▸ Problem description
All lines from the one with "The width and height of the screenshot is (241, 233)." through the final line of the records below must be written out exactly, with no other text.

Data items
----

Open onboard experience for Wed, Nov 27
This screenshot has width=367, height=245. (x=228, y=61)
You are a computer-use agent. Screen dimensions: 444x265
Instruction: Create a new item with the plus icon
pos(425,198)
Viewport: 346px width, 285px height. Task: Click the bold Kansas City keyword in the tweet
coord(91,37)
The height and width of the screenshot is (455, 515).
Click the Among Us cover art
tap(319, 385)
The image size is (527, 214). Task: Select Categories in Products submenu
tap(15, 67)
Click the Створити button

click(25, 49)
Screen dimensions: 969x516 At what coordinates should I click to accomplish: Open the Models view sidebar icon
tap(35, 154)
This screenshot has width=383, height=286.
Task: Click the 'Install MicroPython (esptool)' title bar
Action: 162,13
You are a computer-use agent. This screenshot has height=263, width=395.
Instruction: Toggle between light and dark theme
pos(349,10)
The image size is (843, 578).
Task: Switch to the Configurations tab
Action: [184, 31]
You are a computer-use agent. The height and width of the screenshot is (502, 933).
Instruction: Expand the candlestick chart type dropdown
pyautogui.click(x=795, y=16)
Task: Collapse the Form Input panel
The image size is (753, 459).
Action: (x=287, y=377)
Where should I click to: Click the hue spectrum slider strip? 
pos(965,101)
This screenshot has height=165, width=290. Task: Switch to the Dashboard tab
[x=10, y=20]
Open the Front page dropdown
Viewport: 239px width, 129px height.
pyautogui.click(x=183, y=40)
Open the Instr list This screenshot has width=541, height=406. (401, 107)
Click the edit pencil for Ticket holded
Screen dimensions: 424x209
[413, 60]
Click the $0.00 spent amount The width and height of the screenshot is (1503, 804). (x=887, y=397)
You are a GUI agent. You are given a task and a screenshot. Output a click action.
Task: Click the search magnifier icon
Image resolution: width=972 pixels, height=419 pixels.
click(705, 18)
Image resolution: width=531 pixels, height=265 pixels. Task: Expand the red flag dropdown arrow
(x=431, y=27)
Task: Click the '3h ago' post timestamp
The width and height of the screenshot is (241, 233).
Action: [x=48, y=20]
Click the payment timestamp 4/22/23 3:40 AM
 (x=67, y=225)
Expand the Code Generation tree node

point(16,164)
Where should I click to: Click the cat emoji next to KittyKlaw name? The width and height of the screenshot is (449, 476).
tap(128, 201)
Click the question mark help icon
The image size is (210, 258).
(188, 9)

----

▸ Exercise output
The width and height of the screenshot is (241, 233).
Action: [x=48, y=20]
Click the payment timestamp 4/22/23 3:40 AM
 (x=67, y=225)
Expand the Code Generation tree node

point(16,164)
Where should I click to: Click the cat emoji next to KittyKlaw name? The width and height of the screenshot is (449, 476).
tap(128, 201)
Click the question mark help icon
The image size is (210, 258).
(188, 9)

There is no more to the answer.